** Goal of the exercise **
Among the records below, find the line that has "Gut Health (256, 696)"; from there, give the lines again exactly, and stop after the line that has "OK (911, 2547)".

*** Given entries ***

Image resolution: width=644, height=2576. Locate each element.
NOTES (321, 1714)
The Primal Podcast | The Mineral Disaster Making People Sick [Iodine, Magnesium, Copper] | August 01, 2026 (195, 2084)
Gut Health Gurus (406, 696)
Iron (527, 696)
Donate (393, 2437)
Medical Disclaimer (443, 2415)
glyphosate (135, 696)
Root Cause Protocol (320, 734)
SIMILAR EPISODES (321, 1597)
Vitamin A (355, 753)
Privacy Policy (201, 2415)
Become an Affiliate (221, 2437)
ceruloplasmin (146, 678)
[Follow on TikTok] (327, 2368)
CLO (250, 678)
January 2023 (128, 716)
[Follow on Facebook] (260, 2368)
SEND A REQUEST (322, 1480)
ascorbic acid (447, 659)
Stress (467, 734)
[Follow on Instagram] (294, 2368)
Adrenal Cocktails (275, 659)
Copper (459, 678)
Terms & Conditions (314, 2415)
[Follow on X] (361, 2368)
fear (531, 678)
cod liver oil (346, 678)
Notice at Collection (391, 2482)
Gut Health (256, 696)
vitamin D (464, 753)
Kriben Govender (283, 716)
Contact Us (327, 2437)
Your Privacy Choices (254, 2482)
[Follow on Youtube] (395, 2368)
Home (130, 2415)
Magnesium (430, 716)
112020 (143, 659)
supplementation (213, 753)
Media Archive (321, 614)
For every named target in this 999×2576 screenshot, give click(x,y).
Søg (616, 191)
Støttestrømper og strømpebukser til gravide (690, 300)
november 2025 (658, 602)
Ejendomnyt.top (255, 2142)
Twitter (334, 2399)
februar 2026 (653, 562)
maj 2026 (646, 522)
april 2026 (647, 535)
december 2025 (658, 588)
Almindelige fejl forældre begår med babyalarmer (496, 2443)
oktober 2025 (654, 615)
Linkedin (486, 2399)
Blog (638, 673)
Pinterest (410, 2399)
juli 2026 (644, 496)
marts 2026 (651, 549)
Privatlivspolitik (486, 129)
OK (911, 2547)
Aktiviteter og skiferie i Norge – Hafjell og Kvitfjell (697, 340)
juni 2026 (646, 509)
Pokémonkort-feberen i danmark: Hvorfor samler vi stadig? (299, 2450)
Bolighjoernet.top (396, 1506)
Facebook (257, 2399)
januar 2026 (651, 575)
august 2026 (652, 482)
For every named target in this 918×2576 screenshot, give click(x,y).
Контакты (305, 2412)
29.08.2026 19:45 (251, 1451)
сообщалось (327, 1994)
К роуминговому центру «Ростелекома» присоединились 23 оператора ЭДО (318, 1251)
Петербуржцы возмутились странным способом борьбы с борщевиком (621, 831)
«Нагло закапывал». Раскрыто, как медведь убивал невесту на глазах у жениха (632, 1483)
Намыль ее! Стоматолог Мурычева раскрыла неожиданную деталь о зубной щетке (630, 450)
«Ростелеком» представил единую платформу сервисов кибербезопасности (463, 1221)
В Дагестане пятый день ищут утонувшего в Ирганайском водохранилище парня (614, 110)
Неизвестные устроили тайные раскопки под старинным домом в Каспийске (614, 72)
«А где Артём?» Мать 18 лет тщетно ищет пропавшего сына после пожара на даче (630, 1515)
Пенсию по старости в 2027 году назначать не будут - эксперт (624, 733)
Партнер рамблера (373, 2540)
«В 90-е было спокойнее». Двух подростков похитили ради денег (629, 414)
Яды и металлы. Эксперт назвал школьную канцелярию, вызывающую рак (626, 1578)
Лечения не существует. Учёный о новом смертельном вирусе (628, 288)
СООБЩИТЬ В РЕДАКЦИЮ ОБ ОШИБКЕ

*** End of Given entries ***

** Solution to this problem **
Gut Health (256, 696)
vitamin D (464, 753)
Kriben Govender (283, 716)
Contact Us (327, 2437)
Your Privacy Choices (254, 2482)
[Follow on Youtube] (395, 2368)
Home (130, 2415)
Magnesium (430, 716)
112020 (143, 659)
supplementation (213, 753)
Media Archive (321, 614)
For every named target in this 999×2576 screenshot, give click(x,y).
Søg (616, 191)
Støttestrømper og strømpebukser til gravide (690, 300)
november 2025 (658, 602)
Ejendomnyt.top (255, 2142)
Twitter (334, 2399)
februar 2026 (653, 562)
maj 2026 (646, 522)
april 2026 (647, 535)
december 2025 (658, 588)
Almindelige fejl forældre begår med babyalarmer (496, 2443)
oktober 2025 (654, 615)
Linkedin (486, 2399)
Blog (638, 673)
Pinterest (410, 2399)
juli 2026 (644, 496)
marts 2026 (651, 549)
Privatlivspolitik (486, 129)
OK (911, 2547)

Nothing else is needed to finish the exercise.